[[ INPUT MATERIAL open ]]

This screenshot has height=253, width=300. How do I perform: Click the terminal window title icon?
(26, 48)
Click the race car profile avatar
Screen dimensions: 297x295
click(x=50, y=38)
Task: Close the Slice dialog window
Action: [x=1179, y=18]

[[ INPUT MATERIAL closed ]]

*EXERCISE BRIEF*
The answer is the data above, retyped exactly in full.

*EXERCISE OUTPUT*
This screenshot has height=253, width=300. How do I perform: Click the terminal window title icon?
(26, 48)
Click the race car profile avatar
Screen dimensions: 297x295
click(x=50, y=38)
Task: Close the Slice dialog window
Action: [x=1179, y=18]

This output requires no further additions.